To do - Please copy every line of the records below that holds the word "arrow".

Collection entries
|---|

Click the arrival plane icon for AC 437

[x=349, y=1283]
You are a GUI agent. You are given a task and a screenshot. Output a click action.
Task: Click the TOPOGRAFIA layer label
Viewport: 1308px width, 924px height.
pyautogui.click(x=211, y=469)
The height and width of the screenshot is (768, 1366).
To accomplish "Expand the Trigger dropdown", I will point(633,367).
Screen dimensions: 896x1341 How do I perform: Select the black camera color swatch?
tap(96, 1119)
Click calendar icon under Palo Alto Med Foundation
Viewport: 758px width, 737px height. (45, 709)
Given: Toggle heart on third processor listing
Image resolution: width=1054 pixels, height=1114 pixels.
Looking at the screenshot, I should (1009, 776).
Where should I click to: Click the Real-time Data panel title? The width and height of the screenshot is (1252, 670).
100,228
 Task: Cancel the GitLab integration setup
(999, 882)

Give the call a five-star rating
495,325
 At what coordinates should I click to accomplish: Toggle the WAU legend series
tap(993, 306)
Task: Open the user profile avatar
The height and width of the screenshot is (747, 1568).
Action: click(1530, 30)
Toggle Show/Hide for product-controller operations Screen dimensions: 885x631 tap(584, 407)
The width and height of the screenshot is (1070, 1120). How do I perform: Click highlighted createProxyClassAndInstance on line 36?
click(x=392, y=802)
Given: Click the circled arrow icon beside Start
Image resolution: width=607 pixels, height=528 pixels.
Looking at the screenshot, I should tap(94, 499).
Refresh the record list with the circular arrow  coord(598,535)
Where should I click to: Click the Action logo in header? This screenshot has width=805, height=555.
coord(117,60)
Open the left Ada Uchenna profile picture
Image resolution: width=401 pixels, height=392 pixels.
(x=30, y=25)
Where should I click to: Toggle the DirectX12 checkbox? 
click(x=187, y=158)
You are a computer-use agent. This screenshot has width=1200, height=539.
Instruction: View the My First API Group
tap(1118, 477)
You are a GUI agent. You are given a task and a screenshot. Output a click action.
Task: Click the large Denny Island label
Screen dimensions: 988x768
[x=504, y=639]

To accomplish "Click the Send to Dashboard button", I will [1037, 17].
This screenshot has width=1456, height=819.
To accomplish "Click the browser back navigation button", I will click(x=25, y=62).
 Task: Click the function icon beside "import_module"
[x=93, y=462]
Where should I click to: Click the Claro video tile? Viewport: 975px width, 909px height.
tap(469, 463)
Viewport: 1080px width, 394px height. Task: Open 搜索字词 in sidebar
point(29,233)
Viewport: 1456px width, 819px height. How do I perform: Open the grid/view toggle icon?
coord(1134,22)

|---|

Exercise output -
Given: Click the circled arrow icon beside Start
Refresh the record list with the circular arrow  coord(598,535)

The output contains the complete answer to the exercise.